BoredOS uses a Preemptive Round-Robin scheduler implemented as a circular linked list.

Symmetric Multiprocessing (SMP)

Each CPU core maintains its own current_process pointer (current_process[my_cpu]). When a new user process is spawned via process_create_elf, the kernel assigns it to an Application Processor (AP) core using a simple round-robin assignment policy (next_cpu_assign), avoiding Core 0 (BSP) which is typically reserved for kernel tasks and driver interrupts.

The process_schedule Loop

When the timer interrupt fires, it calls process_schedule(current_rsp):

  1. It saves the current_rsp into the current process's structure.
  2. It handles cleanup of killed processes (kill_pending).
  3. It traverses the circular linked list (cur->next) looking for a process where cpu_affinity == my_cpu.
  4. It checks if the process is sleeping (sleep_until > now).
  5. It switches the hardware context:
    • Updates the Task State Segment (TSS) ring 0 stack pointer.
    • Switches the page directory by writing the new pml4_phys to CR3.
    • Returns the new process's rsp, which the interrupt handler then pops into registers.

3. Context Switching

Context switching is achieved by manually constructing an interrupt stack frame (IRETQ frame).

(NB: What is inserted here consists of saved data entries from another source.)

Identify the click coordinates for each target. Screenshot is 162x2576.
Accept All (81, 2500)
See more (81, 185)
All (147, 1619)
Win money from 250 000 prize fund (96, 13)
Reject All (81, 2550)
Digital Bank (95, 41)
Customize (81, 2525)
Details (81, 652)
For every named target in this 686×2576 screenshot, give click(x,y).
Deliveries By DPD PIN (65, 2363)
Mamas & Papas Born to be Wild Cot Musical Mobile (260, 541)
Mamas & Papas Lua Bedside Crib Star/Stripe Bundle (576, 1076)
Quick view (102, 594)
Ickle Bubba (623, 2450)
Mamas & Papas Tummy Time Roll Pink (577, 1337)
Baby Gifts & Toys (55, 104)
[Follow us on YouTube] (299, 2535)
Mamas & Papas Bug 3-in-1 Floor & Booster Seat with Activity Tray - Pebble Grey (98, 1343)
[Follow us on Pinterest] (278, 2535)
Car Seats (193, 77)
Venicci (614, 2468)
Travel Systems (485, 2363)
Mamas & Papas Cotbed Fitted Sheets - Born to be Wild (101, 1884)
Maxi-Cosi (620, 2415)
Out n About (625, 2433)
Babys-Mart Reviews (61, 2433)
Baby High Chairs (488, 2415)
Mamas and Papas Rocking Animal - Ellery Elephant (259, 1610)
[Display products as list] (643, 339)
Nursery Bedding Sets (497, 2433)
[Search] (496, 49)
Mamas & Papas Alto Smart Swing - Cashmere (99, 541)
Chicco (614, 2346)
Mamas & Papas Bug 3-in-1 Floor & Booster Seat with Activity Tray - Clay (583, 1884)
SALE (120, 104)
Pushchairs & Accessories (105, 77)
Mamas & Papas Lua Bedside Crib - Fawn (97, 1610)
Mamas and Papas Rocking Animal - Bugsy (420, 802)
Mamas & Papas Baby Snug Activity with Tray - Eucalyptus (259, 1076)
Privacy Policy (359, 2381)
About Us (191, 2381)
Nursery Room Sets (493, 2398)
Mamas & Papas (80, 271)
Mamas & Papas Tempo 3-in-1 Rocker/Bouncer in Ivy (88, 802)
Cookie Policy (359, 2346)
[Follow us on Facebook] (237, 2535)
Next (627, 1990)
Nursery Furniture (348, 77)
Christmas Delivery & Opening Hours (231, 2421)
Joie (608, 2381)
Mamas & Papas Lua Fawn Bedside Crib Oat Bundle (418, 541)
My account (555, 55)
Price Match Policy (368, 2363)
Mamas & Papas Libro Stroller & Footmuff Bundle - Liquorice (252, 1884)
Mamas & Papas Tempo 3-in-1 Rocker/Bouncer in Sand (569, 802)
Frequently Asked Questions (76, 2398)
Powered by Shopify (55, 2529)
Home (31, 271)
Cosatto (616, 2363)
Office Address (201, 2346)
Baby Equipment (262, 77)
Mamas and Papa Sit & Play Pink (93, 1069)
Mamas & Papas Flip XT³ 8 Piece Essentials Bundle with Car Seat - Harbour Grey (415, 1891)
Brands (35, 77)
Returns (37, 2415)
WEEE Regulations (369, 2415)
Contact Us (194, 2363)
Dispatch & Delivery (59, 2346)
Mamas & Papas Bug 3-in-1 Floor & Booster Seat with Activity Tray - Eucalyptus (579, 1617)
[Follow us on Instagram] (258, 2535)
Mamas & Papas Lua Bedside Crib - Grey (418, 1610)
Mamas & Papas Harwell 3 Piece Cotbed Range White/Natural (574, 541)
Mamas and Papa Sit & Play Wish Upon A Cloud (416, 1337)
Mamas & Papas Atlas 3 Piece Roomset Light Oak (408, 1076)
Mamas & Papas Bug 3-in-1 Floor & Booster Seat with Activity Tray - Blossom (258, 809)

When a process is created, the kernel sets up the top of its kernel stack with:

  • SS (Stack Segment: 0x1B for user, 0x10 for kernel)
  • RSP (The process's stack pointer)
  • RFLAGS (0x202 to ensure interrupts are enabled)
  • CS (Code Segment: 0x23 for user, 0x08 for kernel)
  • RIP (The entry point of the binary or function)
  • Zeroed space for General Purpose Registers and a 512-byte fxsave region for FPU/SSE state.

When process_schedule returns the new rsp, the assembly interrupt stub uses pop instructions to restore the general-purpose registers, and finally executes iretq, transitioning execution to the new process seamlessly.

4. ELF Loading

Userland applications in BoredOS are standard 64-bit ELF binaries.

The function process_create_elf orchestrates this:

  1. Memory Allocation: Creates a new PML4 page table for the user process.
  2. Parsing: Calls elf_load(filepath, pml4, &size) to parse the ELF headers, allocate required physical memory, and copy the executable segments (text, data, bss) into the process's virtual address space at the locations specified by the ELF program headers.
  3. Stack Setup: Allocates a 256KB user stack mapped at 0x800000.
  4. Argument Passing: Parses the args_str passed to the executable and pushes an argv array onto the newly allocated user stack.
  5. Execution: Sets the stack frame's RIP to the ELF entry point and links the process into the scheduler's run queue.

5. Process Termination

When a process exits (or is killed), it is not immediately freed. The scheduler sets kill_pending = true. The actual destruction of the PML4 table and stack allocations is deferred to the next tick inside process_schedule to avoid freeing the memory of the code currently executing the cleanup.